文献类型：期刊文献

中文题名：平榛脱水素基因的克隆与表达分析

英文题名：Cloning and Expression Characteristics of a Novel Dehydrin Gene from Hazelnut(Corylus heterophylla Fisch.)

作者：陈新[1,2] 梁丽松[2] 马庆华[2] 赵天田[2] 刘庆忠[1] 王贵禧[2]

第一作者：陈新

机构：[1]山东省果树研究所;[2]中国林业科学研究院林业研究所,林木遗传育种国家重点实验室

年份：2013

卷号：40

期号：1

起止页码：32-40

中文期刊名：园艺学报

外文期刊名：Acta Horticulturae Sinica

收录：CSTPCD;;Scopus;北大核心:【北大核心2011】；CSCD:【CSCD2013_2014】；

基金：国家林业公益性行业科研专项(201304710)

语种：中文

中文关键词：平榛;ChDHN;qRT-PCR;原核表达

外文关键词：hazelnut, ChDHN, qRT-PCR, prokaryotic expression

分类号：S664.4

摘要：以平榛(Corylus heterophylla Fisch.)花芽为试材,采用 RT-PCR 和 RACE 方法克隆了一个平榛与脱水素基因同源的 cDNA 基因,命名为 ChDHN(GenBank 登录号 HM228389),其全长 639 bp,具有一个 504 bp 的潜在编码区,编码 167 个氨基酸组成的多肽,具有 LEA 类家族成员具有的特征多肽序列,属于 Y4SK2类型 DHN 基因,预测 ChDHN 蛋白质分子量 18.03 kD,预测其理论等电点为 7.28。

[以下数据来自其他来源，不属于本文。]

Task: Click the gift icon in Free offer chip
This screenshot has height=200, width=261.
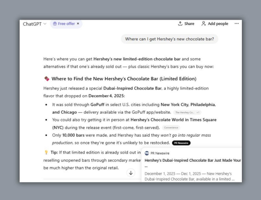Action: [55, 24]
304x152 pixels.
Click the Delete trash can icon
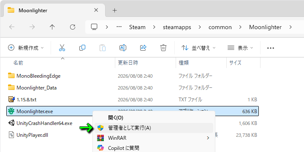point(163,48)
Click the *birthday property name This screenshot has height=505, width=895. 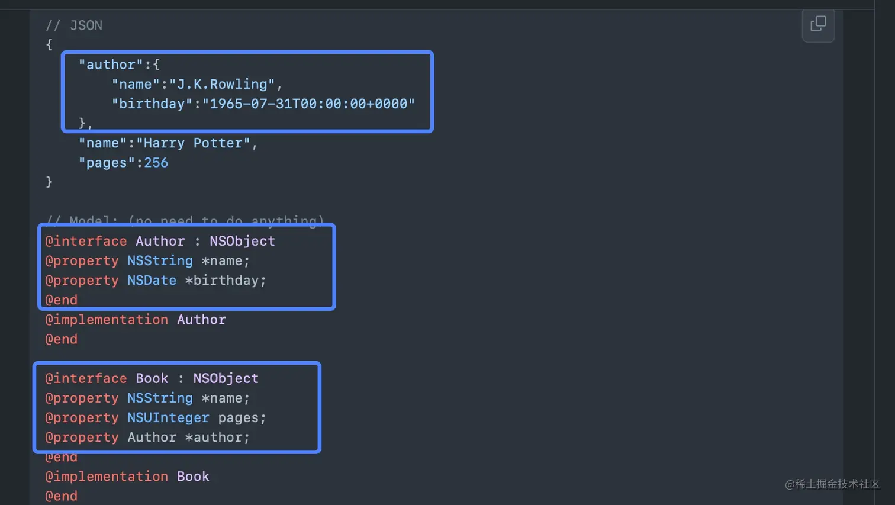pos(226,280)
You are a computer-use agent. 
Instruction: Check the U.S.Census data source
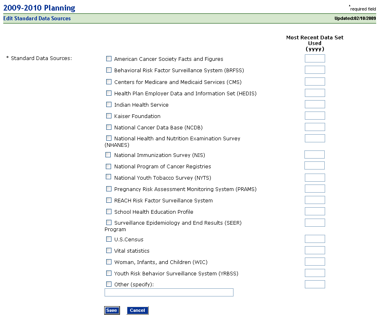[x=109, y=239]
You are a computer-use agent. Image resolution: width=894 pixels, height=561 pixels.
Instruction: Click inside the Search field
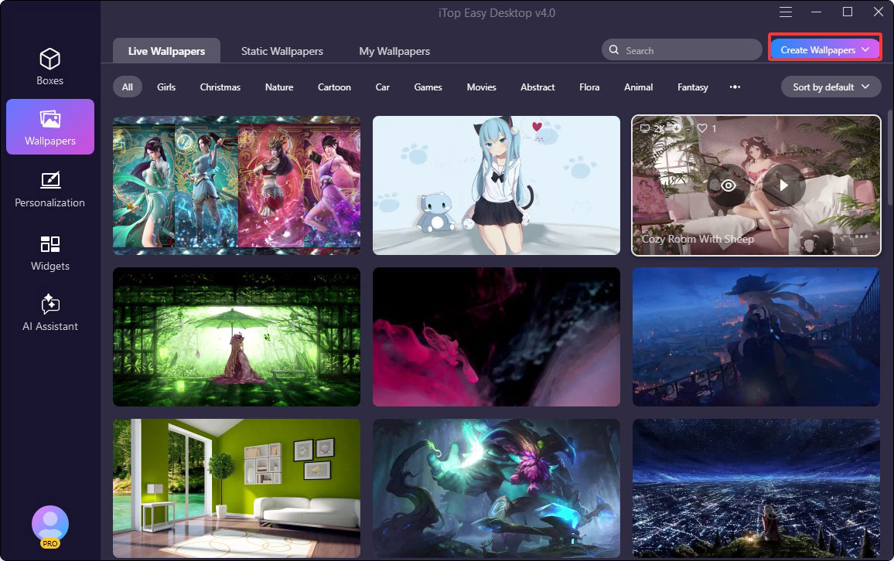click(x=681, y=49)
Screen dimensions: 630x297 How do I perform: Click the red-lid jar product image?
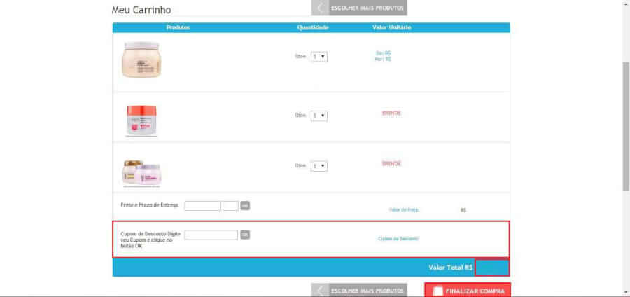tap(142, 118)
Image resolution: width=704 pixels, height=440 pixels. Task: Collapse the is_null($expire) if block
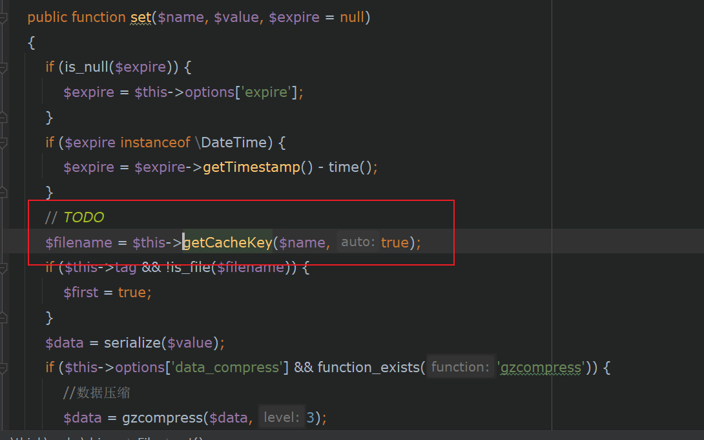(x=3, y=67)
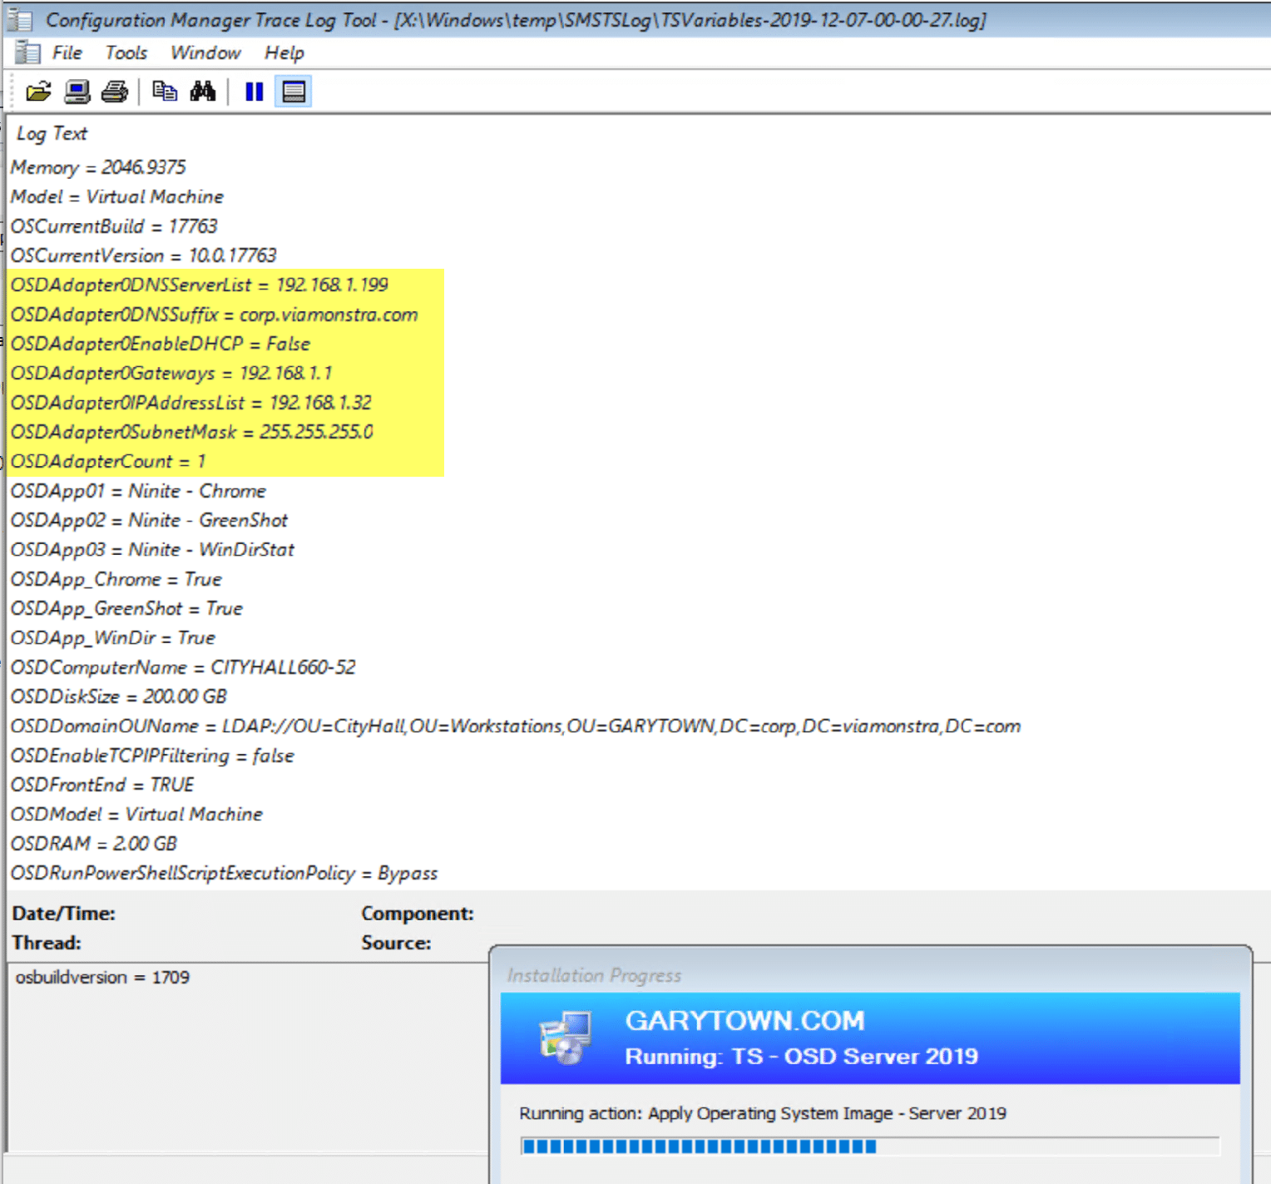This screenshot has height=1184, width=1271.
Task: Open print preview from the toolbar
Action: pyautogui.click(x=77, y=92)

对ChDHN 的时空表达特性进行了研究,以 Actin 为内参,对 ChDHN 在 4 ℃冷激条件下(0、2、4、8、24和 48 h)的表达模式进行了初步的研究,冷激处理后 ChDHN 表现逐渐上调的表达趋势,24 h 达到最大表达量,48 h 表达量降低;推测 ChDHN 属于植物冷适应调节网络中的应答基因;定量 RT-PCR 分析 ChDHN在不同器官中的表达,在种子中高丰度表达,其次是雄花序和花芽,在树皮中表达最低。用 PCR、酶切和测序鉴定等方法检测已成功构建重组表达载体 pET-32a(+)-DHN,将鉴定完全正确的重组质粒转化大肠杆菌 BL21(DE3),经 SDS-PAGE 分析并经过 Western blotting 鉴定,表明重组蛋白被 IPTG 诱导后高效表达出一条比预测分子量 18.03 kD 大 4 kD 的融合蛋白。
A cDNA encoding the dehydrin-like gene homologue was isolated from hazelnut（Corylus heterophylla Fisch.）by RACE-PCR and designated ChDHN（GenBank accession No. HM228389）. Sequence analysis showed that cDNA of ChDHN was 639 bp long and contained a single open reading frame. The predicted ChDHN protein has 167 amino acids with an estimated molecular mass of 18.03 kD and an isoelectric point of 7.28,qRT-PCR analysis showed that the expression of ChDHN was induced by low temperature and peaked at 24 h after exposed to low temperatures of 4 ℃. The transcripts of ChDHN appeared in many hazelnut tissues including male inflorescence,bark,flower bud and seeds,but mostly accumulated in seeds. the prokaryotic expression plasmid of pET-32a（＋）-DHN was sequenced,digested by restricted endonuclease enzyme of SacⅠand EcoRⅠ simultaneously,meanwhile induce it to be expressed in E. coli BL21 by IPTG,SDS-PAGE analysis and Western blot results showed that the recombinant plasmid pET-32a（＋）-His-DHN could be expressed a 4 kD larger molecule mass than predicted molecule mass of fusion protein.